La única patria que tiene el hombre es
la infancia (Rilke).
Tengo que estar haciéndome vieja
según Benedetti y su cita en la que
declaraba que la infancia es un privilegio de la vejez y en esta etapa es
cuando con más claridad se recuerda. No sé por qué llevo unos días pensando en
mi infancia y en momentos de ella que echo de menos.
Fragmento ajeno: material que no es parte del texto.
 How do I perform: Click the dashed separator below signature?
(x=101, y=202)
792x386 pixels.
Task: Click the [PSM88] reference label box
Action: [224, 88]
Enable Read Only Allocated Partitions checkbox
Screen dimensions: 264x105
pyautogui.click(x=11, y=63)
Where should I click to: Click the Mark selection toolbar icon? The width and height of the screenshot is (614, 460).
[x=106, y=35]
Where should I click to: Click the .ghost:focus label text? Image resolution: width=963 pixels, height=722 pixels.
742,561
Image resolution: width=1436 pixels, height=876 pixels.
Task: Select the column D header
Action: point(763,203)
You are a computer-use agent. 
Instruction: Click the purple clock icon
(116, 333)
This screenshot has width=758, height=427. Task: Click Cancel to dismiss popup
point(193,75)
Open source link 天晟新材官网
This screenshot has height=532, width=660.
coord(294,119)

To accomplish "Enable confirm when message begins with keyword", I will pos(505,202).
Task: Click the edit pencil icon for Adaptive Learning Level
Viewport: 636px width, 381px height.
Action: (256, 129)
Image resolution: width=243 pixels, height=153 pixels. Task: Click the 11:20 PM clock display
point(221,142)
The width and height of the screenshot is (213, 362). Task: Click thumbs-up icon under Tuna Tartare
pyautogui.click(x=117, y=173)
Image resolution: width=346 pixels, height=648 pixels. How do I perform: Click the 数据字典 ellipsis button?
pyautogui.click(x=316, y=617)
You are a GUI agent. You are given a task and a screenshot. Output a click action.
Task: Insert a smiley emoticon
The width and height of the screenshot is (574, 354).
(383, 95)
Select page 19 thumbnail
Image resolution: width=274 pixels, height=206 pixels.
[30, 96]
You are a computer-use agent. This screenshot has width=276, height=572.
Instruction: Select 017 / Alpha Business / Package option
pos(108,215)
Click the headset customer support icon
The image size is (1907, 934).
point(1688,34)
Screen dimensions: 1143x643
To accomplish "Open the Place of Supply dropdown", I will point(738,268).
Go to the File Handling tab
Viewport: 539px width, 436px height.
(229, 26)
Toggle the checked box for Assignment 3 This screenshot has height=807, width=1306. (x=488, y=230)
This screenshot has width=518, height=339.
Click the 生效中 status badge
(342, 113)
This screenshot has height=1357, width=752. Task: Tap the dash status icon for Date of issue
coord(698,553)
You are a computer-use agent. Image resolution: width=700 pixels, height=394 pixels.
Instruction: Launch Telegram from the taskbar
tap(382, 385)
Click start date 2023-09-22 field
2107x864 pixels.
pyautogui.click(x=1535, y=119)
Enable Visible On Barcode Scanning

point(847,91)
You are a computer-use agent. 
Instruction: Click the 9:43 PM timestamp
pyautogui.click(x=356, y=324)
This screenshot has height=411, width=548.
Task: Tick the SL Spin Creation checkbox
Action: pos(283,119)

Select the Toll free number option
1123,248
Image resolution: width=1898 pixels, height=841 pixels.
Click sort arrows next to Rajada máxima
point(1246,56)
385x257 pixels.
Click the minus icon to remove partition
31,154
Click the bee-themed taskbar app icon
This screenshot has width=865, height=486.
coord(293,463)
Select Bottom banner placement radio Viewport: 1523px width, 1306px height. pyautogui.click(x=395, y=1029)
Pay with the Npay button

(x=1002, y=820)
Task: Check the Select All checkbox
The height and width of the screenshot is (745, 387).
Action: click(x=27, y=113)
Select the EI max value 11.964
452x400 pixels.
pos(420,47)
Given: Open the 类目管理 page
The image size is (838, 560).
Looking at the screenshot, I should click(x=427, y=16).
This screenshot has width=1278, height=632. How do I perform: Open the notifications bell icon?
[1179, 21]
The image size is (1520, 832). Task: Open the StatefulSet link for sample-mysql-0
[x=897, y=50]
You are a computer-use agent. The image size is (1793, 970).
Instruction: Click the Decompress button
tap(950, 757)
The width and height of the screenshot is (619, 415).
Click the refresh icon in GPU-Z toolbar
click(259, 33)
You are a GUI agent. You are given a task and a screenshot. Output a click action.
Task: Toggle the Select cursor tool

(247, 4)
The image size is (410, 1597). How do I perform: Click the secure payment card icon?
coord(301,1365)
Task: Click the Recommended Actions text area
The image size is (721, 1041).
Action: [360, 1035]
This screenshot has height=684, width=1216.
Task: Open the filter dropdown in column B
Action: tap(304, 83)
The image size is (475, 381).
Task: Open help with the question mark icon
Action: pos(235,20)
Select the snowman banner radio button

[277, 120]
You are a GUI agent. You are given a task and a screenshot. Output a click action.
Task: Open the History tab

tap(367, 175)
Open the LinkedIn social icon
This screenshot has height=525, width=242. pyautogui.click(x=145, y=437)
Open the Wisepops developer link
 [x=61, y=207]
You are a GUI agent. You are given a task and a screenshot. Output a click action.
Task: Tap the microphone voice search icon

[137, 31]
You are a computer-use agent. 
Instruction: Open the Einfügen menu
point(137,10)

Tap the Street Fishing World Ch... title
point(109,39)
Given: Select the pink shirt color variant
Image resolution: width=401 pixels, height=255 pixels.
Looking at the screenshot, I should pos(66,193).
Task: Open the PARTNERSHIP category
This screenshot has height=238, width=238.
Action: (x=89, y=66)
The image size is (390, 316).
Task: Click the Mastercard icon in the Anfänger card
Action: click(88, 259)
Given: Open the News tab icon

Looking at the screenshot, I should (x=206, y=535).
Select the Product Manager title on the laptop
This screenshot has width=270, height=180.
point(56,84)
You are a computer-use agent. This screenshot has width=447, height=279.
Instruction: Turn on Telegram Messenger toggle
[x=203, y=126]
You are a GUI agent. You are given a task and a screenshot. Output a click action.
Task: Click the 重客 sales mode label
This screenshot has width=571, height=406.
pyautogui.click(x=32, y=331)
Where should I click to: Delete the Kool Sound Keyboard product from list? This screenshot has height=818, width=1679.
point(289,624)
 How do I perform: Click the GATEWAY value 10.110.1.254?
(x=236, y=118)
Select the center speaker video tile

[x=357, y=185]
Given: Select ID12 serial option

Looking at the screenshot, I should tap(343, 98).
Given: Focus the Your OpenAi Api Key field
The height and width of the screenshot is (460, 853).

Echo de menos la mano de mi
padre, tibia, agradable que agarraba siempre cuando nos sentábamos en el sofá o
cuando caminábamos por la calle, gesto que he seguido realizando hasta su
muerte; los “migotes” para desayunar con
agua caliente, leche condensada y el pan partido en cachitos; el baño que me
daba mi madre y, tras secarme, me iba vistiendo mientras ella recitaba una oración
cual letanía… “ bendito y alabado”, yo contestaba “sea”, “ el Santísimo
Sacramento”, “ del altar”, y en cada grupo de palabras iba introduciendo una
pierna, la otra, un bracito, el otro…; la hora de la comida en la que todos
sentados a la mesa íbamos contando las anécdotas de la mañana que mi padre adornaba con sus chascarrillos,
y cuando el tema era enconado siempre echaba mano de una estadística ante la
risa general; aquellos días de playa eternos y la alegría de ver a mis padres
bajando la escalerilla a su vuelta del trabajo, señal de que el baño estaba
próximo; las tardes de playa en la orilla jugando al puntillón tras una
excursión a las rocas que eran el límite
de la más osada aventura junto con el paseo hasta los fortines; las Nochebuenas
familiares con primos y tíos en las que nos reuníamos más de cuarenta personas
ruidosas; el cubre almohada que me ponía de falda con cola de princesa y me
arrastraba, bien enana tenía que ser; todos los perrillos que tuvimos y que
hacían nuestras delicias; las visitas a mi abuela paterna a aquella casa enorme y antigua que
era todo un misterio, con alcobas cerradas que guardaban fabulosos secretos y
mientras papá charlaba con ella la de kilos de café que le dejábamos molido con
aquello molinillo antiguo de manivela, tras esto, las tostadas en La
Mallorquina y la mano de la abuela diciéndonos adiós desde la puerta de la
iglesia; aquel primer “Patoso” de los Reyes Magos que gateaba, ¡ un muñeco que
se movía!; las tardes de Exin castillo montando y desmontando torres ( creo que
nunca llegamos a montar un castillo al completo); los cacharritos de la feria a
los que nos llevaban por la mañana para que ya no diéramos la lata durante el
día y los concursos de sevillanas; las fotos que nos tomaba mi padre todos los
domingos, arregladitos los cuatro y
cogidos de la mano en orden de mayor a menor…
Chesterton escribió “lo
maravilloso de la infancia es que cualquier cosa es en ella una maravilla” y si has tenido la suerte de tener una infancia feliz, es
cierto que un instante que rememores es entrañable, a veces nostálgico, pero todos
quedan grabados como surcos de arado que demuestran que has vivido y que, como
en estos minutos que escribo, afloran como pañuelos de colores, anudados unos
con otros, de los que tiras y no tienen final.